- Work instructions:
I would like the line with "Task: Select the right red tail light" and every line after it, down to the end of the entries below, output exactly and without pictures.

- Entries supplied:

***

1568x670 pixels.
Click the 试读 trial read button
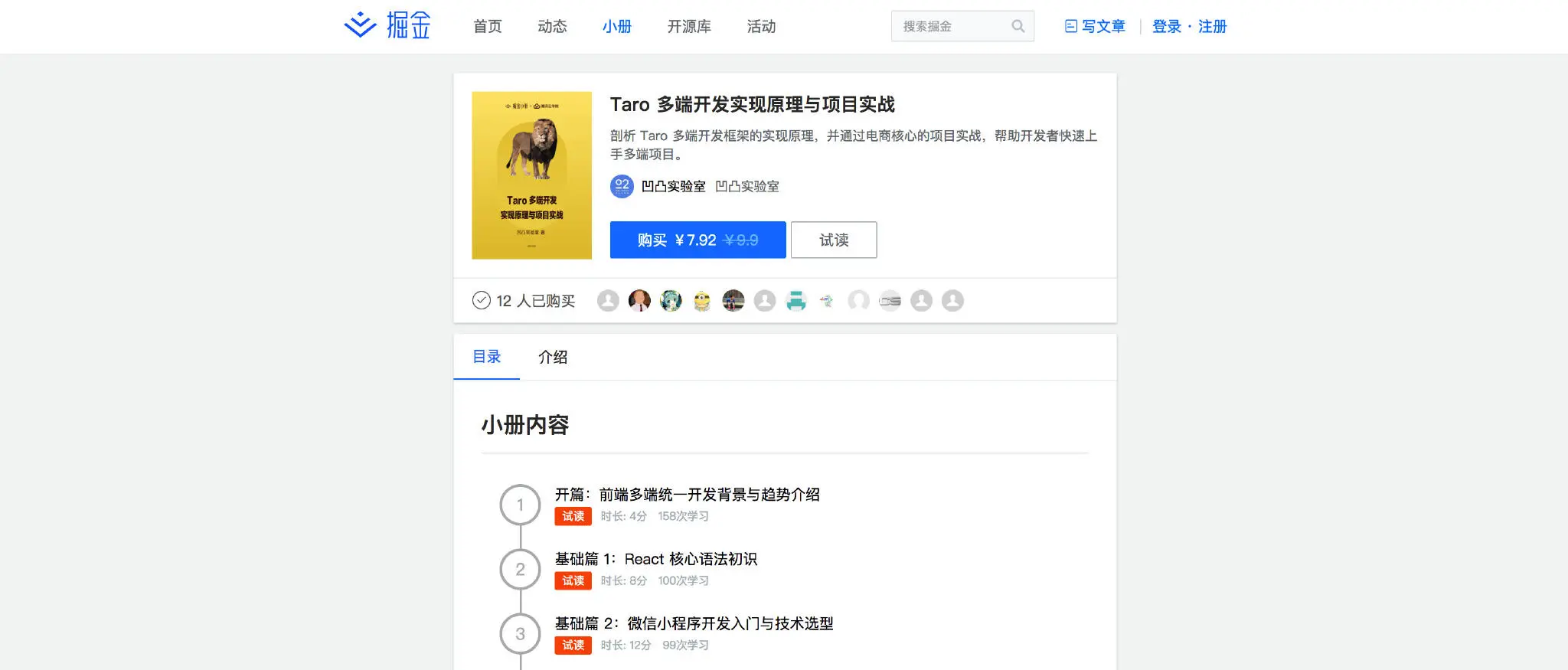(x=834, y=240)
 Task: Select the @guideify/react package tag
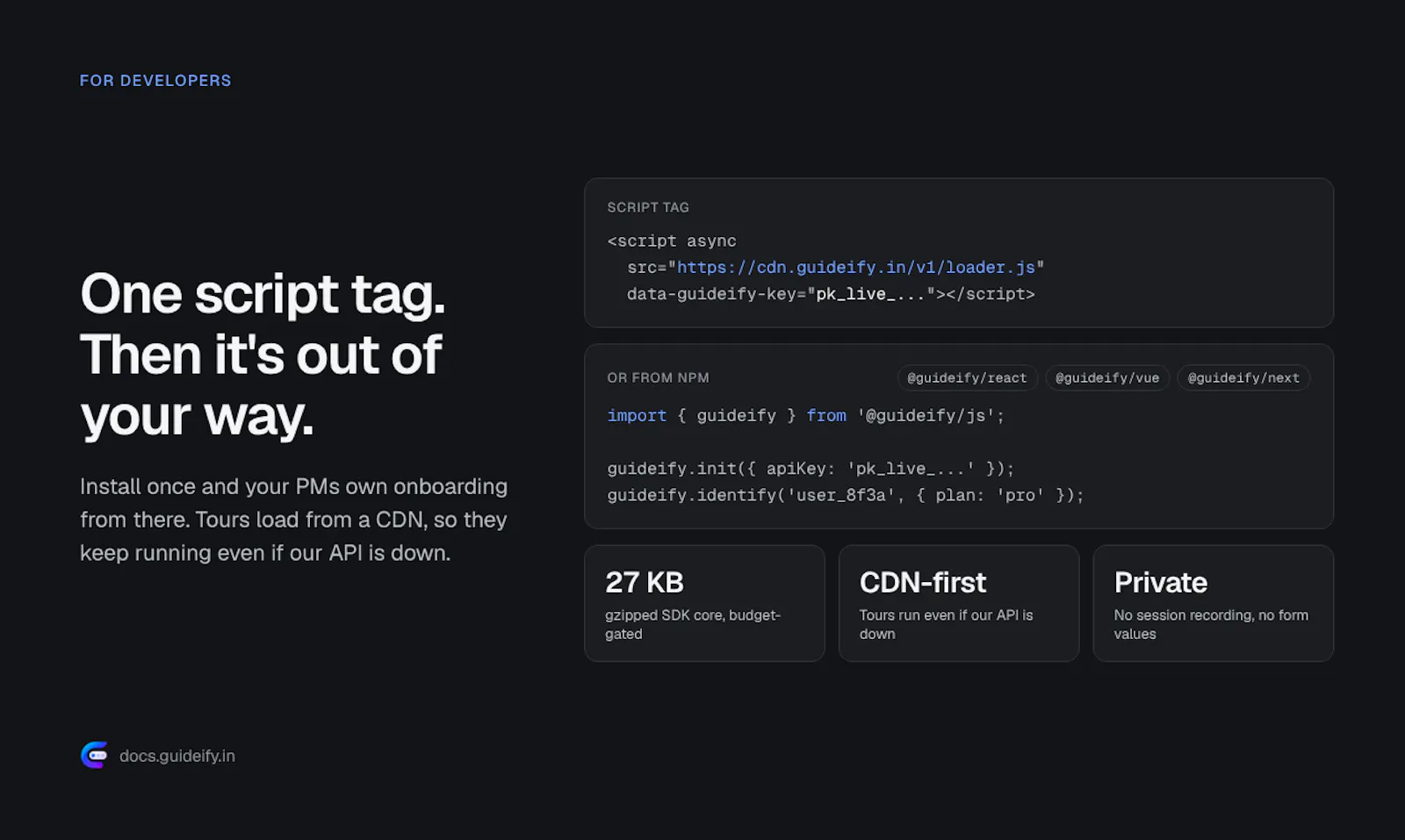(967, 377)
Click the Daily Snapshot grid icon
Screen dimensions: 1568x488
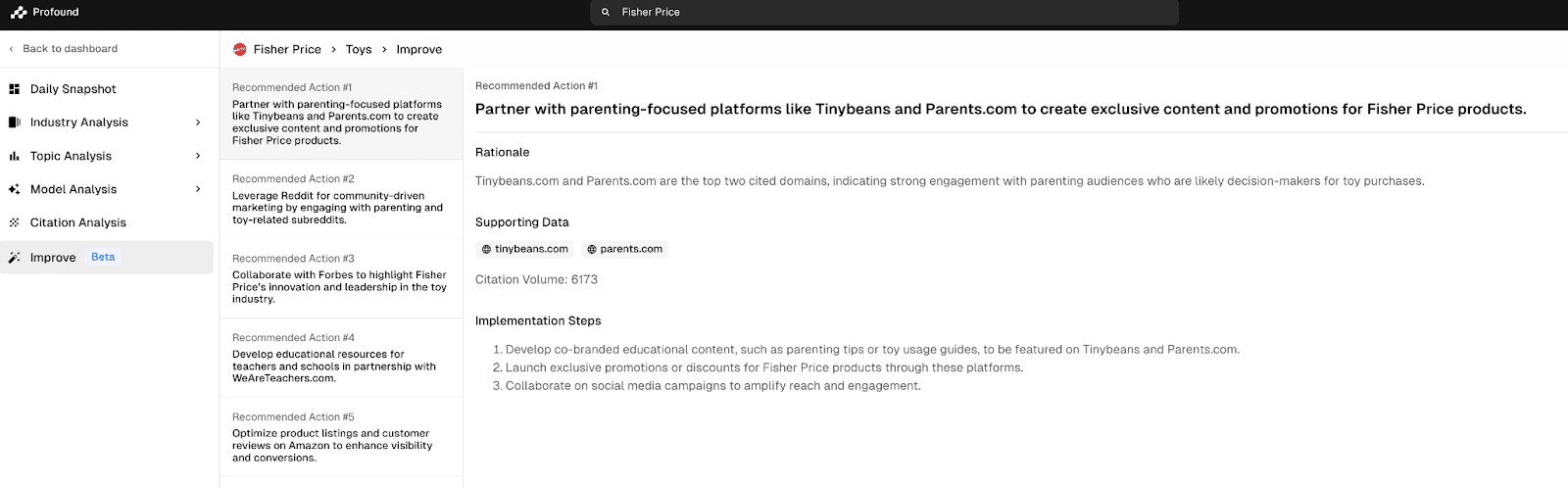(x=15, y=89)
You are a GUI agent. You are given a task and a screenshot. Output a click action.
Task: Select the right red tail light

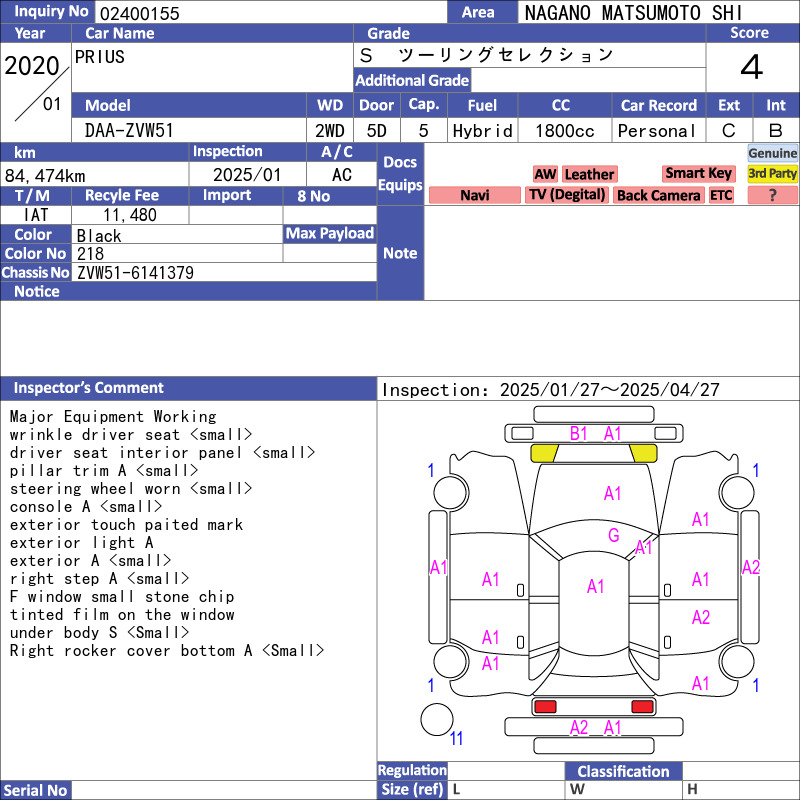tap(642, 707)
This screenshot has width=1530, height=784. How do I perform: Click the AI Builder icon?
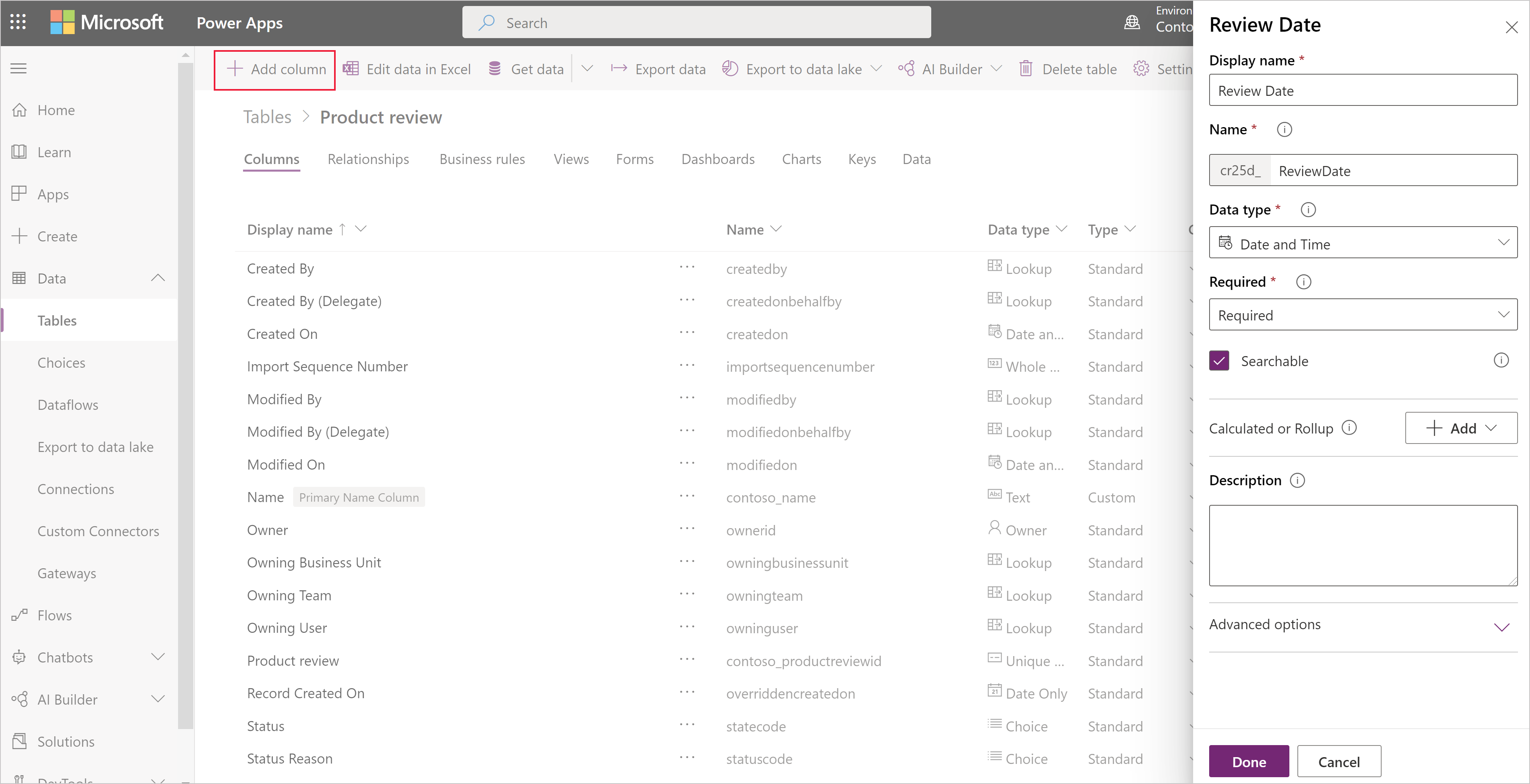[906, 69]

***

- Finished task:
Task: Select the right red tail light

tap(642, 707)
This screenshot has width=1530, height=784. How do I perform: Click the AI Builder icon?
[906, 69]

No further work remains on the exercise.